While people in Houston were standing in line for hours for ice or milk or any scrap of food that would get them through another day without power, the Astros were eating five-star room service or nibbling on the free clubhouse spread. Or maybe they were using their $85 daily meals allowance to dine in one of Milwaukee's finer restaurants. That was the dilemma they faced that weekend: How to spend their per diem, or whether to pocket it.

That's not the way the Astros or their fans or their media apologists see it, of course. They see a trip to Milwaukee to play the Cubs as cruel and unusual punishment, as if Houston had no chance to beat Chicago in Milwaukee. Yes, there was the issue of playing those games so soon after Ike ... but dadgum, Astros. Two games had already been postponed. It's mid-September, not mid-May. Are you going to finish the season or not? Yes? Then here's what you can do: Go to Milwaukee and play ball.

What they can't do is walk around the clubhouse in shirts reading, "Bud killed us." Think about the logistics of that. It's not like that shirt existed a month ago. One of the Astros, LaTroy Hawkins, had 60 shirts specially made, then hung one in every locker. Several Astros wore them, because people are sheep, and LaTroy Hawkins is the shepherd.

So while Selig was "killing" the Astros by forcing them to fly first class and sleep in a great bed and eat great meals and play a children's game in a beautiful stadium in Milwaukee, Hurricane Ike was "killing" 61 people around the Southwest and causing more than $30 billion in damage to Texas.
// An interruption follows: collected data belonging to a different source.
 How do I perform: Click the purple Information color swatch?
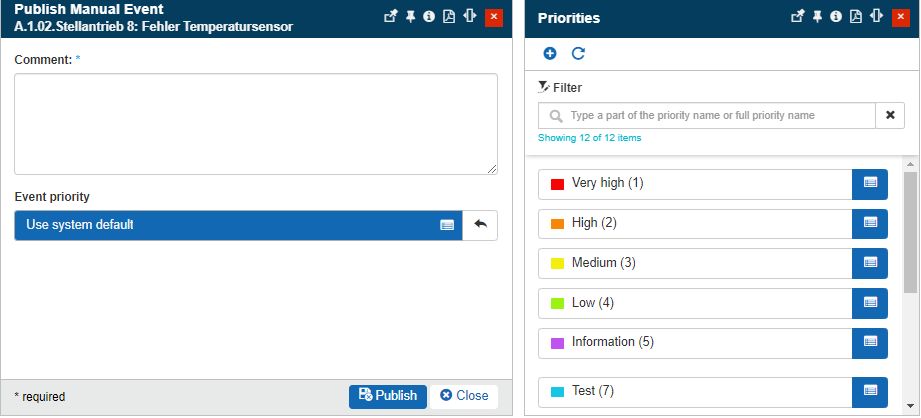point(558,343)
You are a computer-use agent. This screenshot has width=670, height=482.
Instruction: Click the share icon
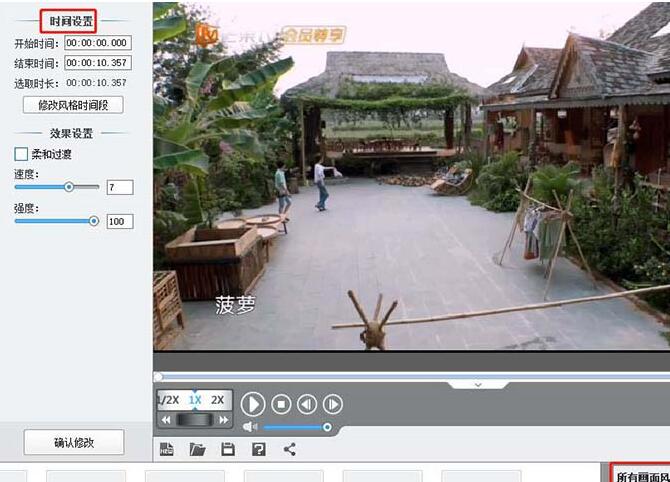click(x=290, y=449)
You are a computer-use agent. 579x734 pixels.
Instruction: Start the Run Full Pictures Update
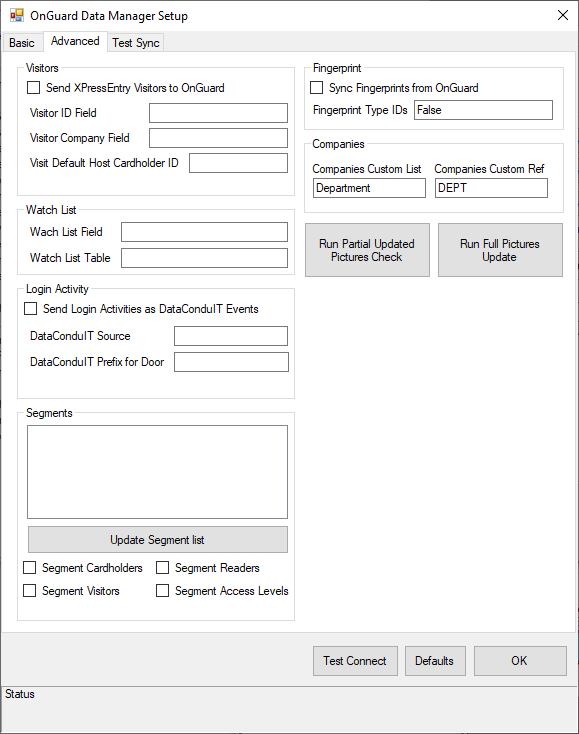[x=500, y=250]
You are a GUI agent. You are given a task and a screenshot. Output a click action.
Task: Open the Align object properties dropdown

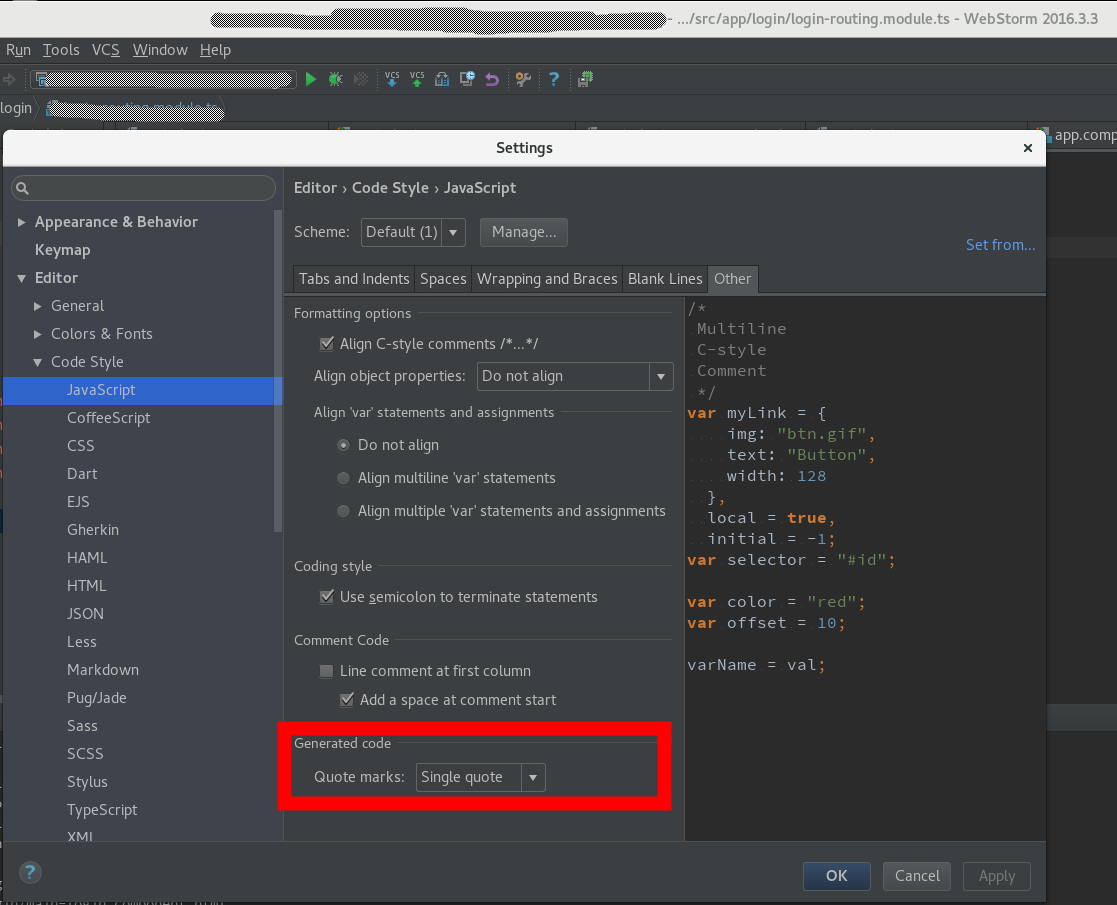[574, 376]
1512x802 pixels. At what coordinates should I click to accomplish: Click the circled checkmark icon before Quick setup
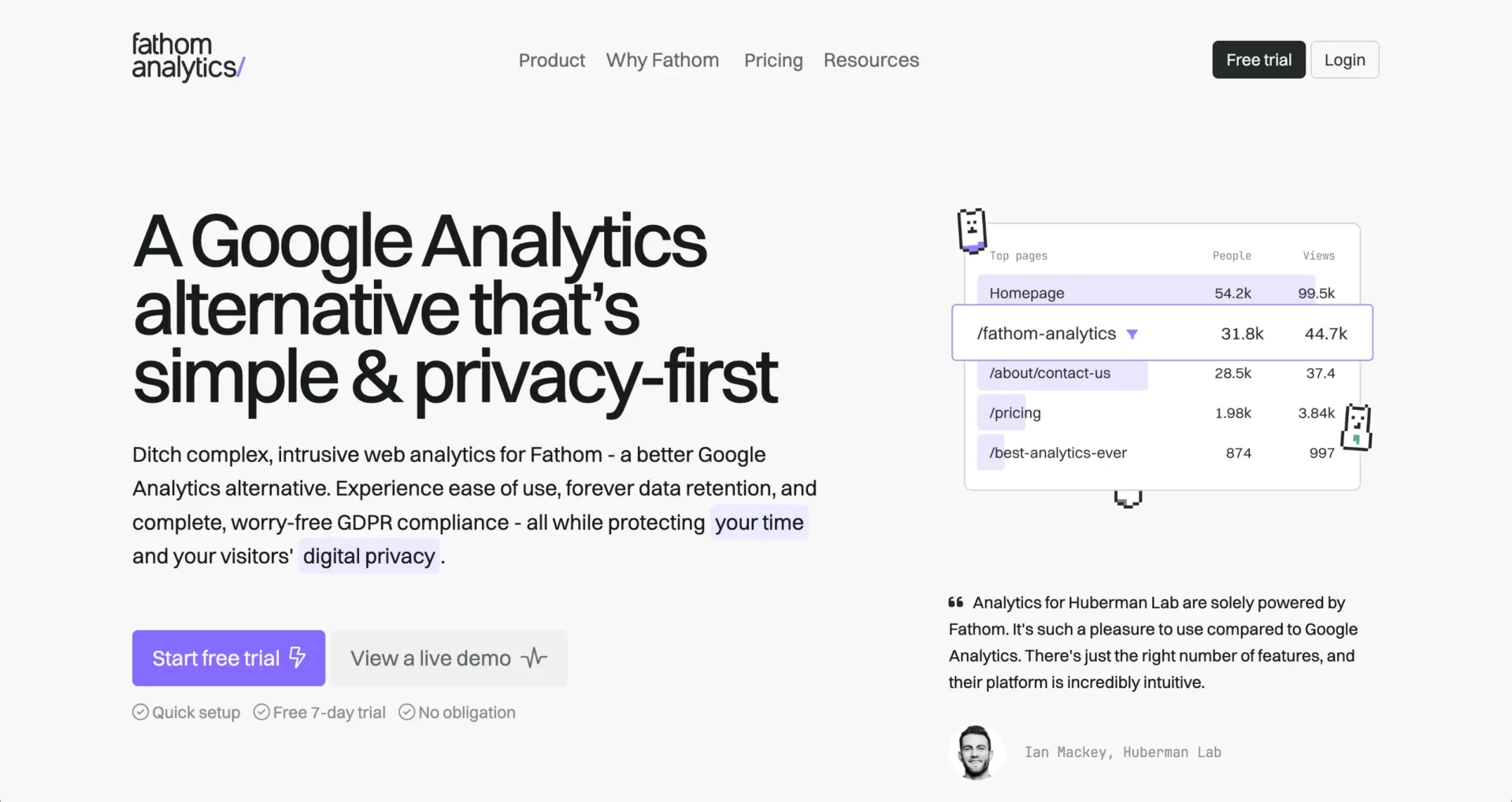pos(139,711)
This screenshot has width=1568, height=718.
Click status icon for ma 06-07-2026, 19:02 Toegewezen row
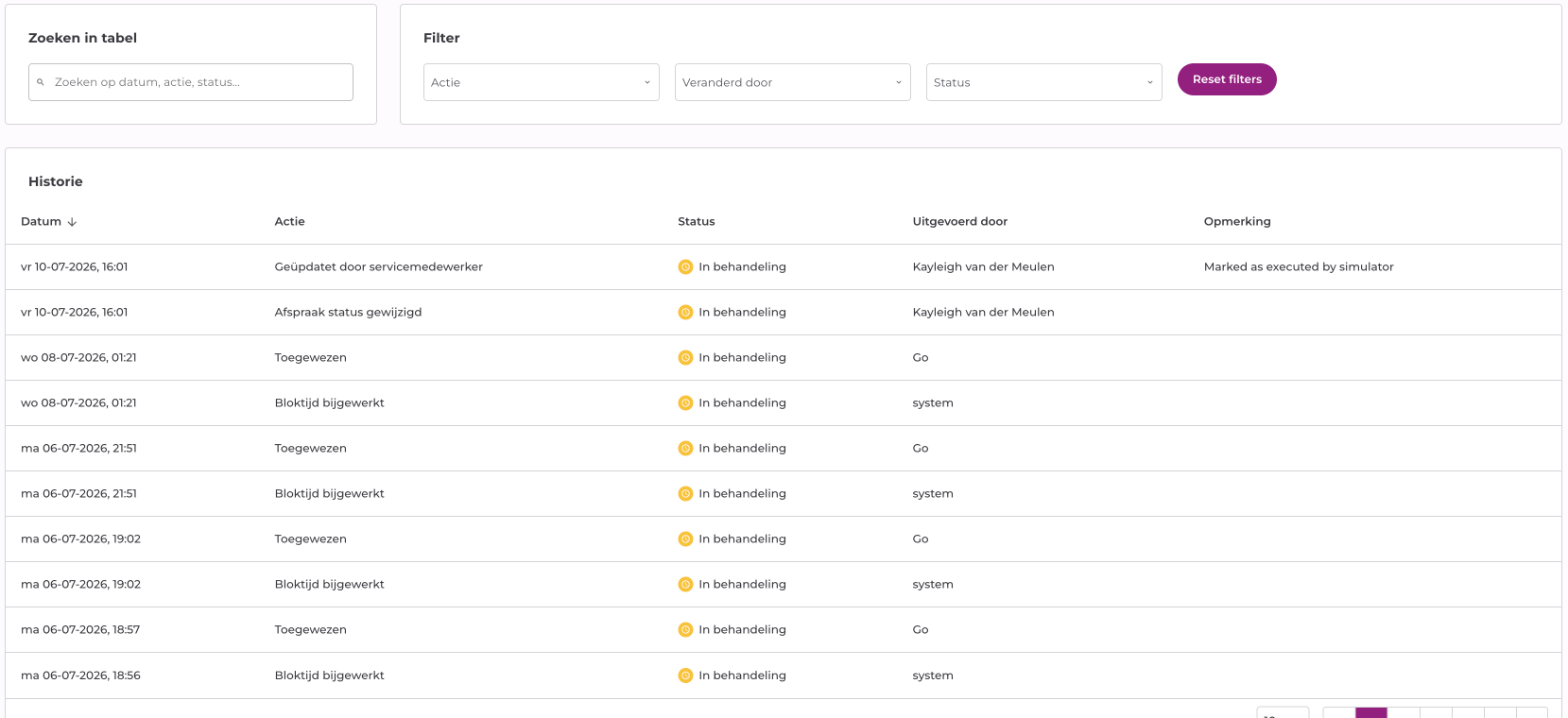click(x=685, y=539)
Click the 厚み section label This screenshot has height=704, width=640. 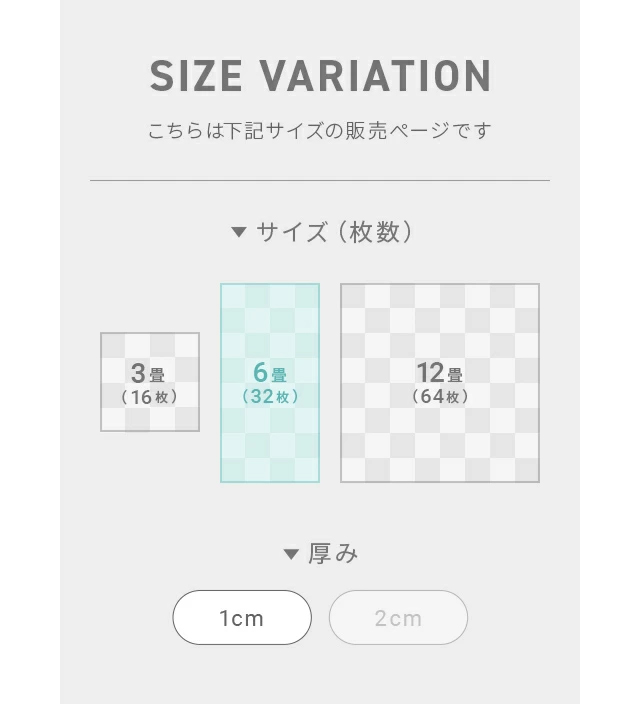tap(333, 554)
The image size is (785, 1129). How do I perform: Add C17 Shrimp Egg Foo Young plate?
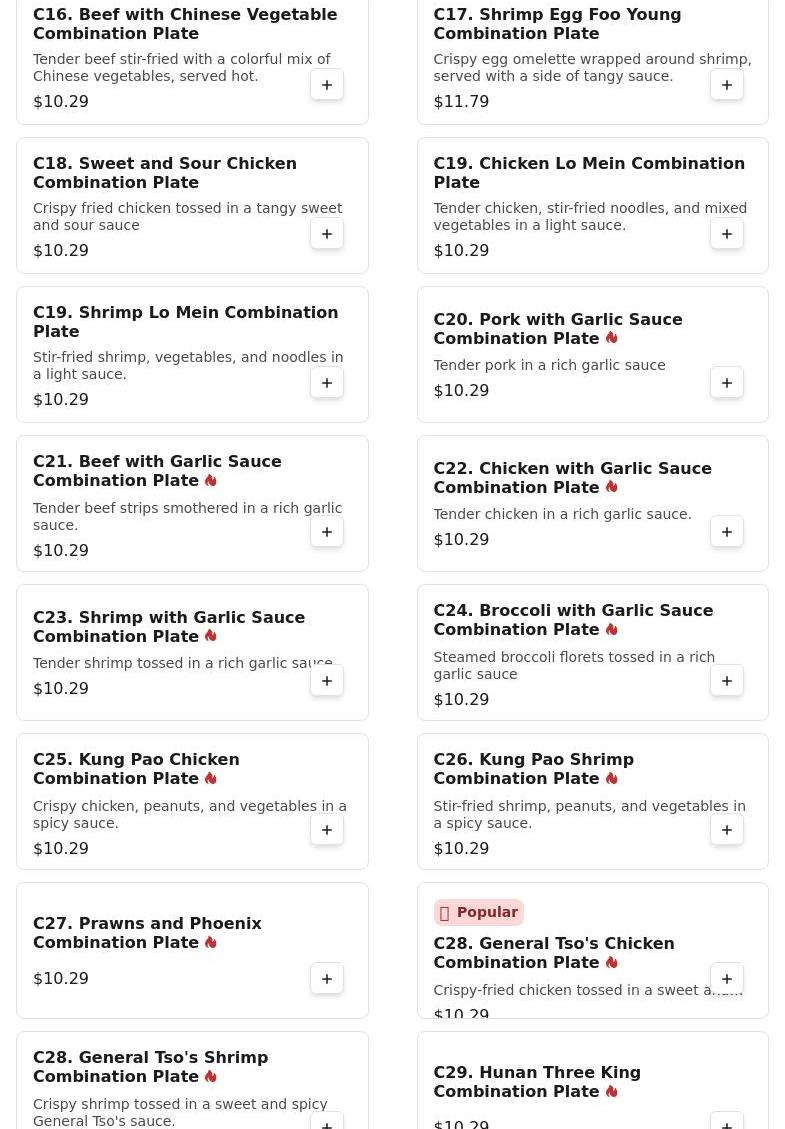727,85
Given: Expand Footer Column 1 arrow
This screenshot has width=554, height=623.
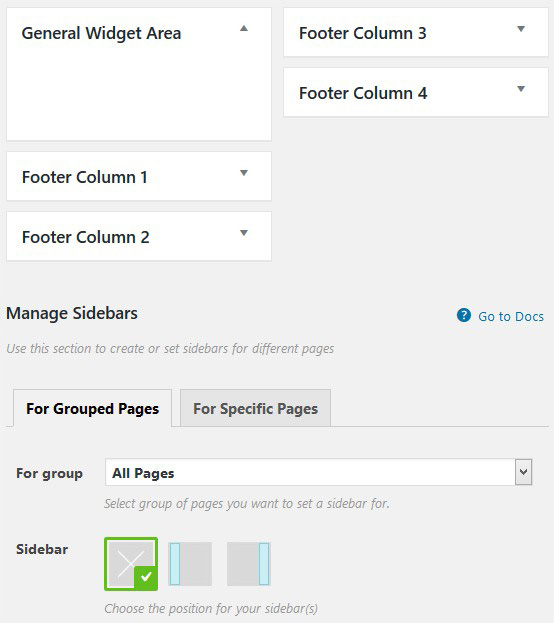Looking at the screenshot, I should 244,172.
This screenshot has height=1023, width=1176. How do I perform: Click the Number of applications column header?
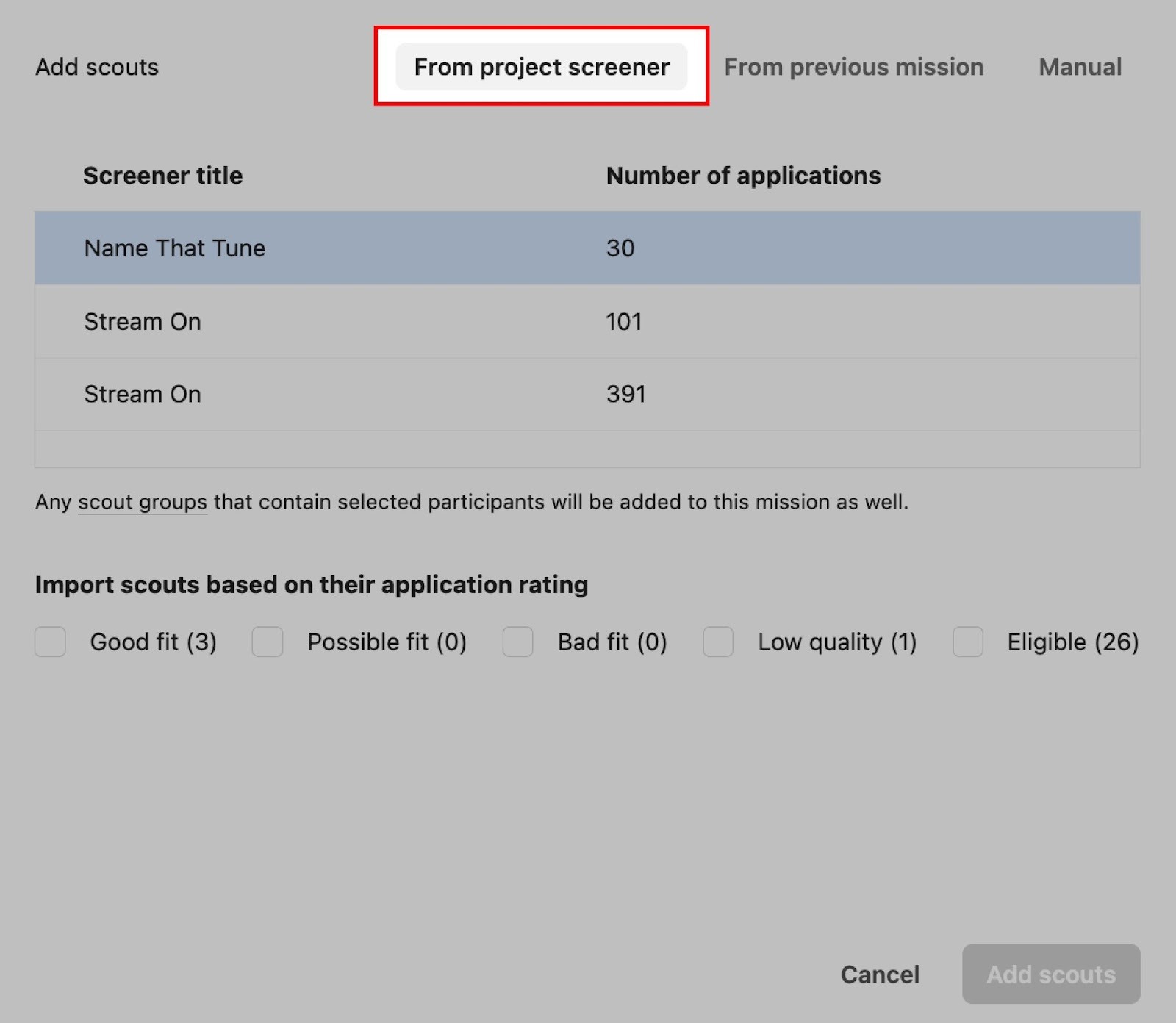tap(743, 176)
The remnants of Ike tore into the Midwest, snapping trees and leaving millions of us without power, some for a week. It was so bad in Cincinnati that the power company hired off-duty cops to stand guard after blacked-out customers threatened violence.

And really, it wasn't bad here at all. By the time we got Ike, it was a kitty cat compared to the furious tiger that tore into Texas. Two weeks later, a quarter of a million people in Houston are still without running water.

The thing is, the Astros -- and their fans and media -- have been classy about Ike relief. The team has donated $1 million. Outfielder Carlos Lee, himself a rancher, donated $25,000 and 300 bales of hay for local livestock. The media has written great things about these causes. Hundreds if not thousands of fans, I am sure, have given time or money or both.

But that nobility is undermined by the unseemly sniping about Selig. State Sen. John Whitmire told the Houston Chronicle "it is outrageous that Commissioner Selig would have the Houston Astros play in a venue which benefits the Chicago team." Pitcher Doug Brocail said "to make us go up and play at North Wrigley like we had to on no sleep, it was absolutely ridiculous."

Chronicle writers have been just as obtuse. One of them went on ESPN last week and ripped Selig and even other media members who have defended Selig. Another wrote on Saturday, hours before the Astros were officially eliminated, "the Astros would like the cause of death listed on their autopsy report -- if it comes to that -- to be short, if not sweet: commissioner Bud Selig. (Astros owner) Drayton McLane's friend was no friend to the Astros once Hurricane Ike tore through Greater Houston."

Never mind that McLane set the whole Chicago trip in motion by holding out for the regularly scheduled home games on Sept. 12-13, refusing to concede that Ike was coming, and coming hard, and that Minute Maid Park would be unplayable when it was done. McLane wanted his gate receipts, so instead of moving the games to any of a number of feasible neutral options, he held out. He gambled. He lost.

But the blame went to Bud, from players and fans and media, so much so that Selig took out a full-page ad in last Sunday's Chronicle to explain the Milwaukee decision. That was classy, but unnecessary.

Playing the Cubs in Milwaukee because of Ike wasn't "outrageous" or "ridiculous," and it damn sure wasn't an example of baseball "killing" the Astros. So leave out all of that "autopsy" talk.

Look out the window, you idiots. See what Ike did to your city. Then shut the hell up.